> **WHAT THE TASK REQUIRES**
Report the number of lines in the records below that contain the word "will", and nothing more.

• • • • •

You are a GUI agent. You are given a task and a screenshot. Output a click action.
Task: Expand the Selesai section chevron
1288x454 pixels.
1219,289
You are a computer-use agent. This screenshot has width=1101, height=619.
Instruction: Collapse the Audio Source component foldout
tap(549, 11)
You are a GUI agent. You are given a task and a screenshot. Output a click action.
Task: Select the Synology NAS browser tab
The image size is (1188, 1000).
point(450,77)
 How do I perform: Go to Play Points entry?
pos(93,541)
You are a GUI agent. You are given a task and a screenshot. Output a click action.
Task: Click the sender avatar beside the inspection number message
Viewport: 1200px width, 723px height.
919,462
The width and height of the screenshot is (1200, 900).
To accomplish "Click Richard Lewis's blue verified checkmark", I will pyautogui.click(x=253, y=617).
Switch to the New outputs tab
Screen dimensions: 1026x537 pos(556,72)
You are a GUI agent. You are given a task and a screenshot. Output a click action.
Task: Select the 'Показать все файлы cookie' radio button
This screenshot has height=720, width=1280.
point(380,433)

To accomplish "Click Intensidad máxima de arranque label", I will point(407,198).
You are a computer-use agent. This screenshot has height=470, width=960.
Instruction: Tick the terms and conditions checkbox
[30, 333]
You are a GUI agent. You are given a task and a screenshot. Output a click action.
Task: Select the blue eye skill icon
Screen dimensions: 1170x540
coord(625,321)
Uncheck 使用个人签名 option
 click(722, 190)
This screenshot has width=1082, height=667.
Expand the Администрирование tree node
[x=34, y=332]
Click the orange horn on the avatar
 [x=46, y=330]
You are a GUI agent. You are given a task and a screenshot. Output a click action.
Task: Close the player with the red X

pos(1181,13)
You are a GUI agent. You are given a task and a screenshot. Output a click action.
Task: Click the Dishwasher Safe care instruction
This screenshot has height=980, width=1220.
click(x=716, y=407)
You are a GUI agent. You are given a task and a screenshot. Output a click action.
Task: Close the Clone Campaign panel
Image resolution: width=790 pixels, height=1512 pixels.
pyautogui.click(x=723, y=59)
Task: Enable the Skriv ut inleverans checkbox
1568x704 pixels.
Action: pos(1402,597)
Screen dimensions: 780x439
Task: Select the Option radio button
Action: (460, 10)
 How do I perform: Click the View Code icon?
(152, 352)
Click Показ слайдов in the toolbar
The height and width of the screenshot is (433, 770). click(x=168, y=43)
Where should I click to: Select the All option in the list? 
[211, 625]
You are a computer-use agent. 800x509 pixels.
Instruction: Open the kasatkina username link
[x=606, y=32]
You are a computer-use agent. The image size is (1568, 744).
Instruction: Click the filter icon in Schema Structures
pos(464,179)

• • • • •

> **YOUR SOLUTION**
2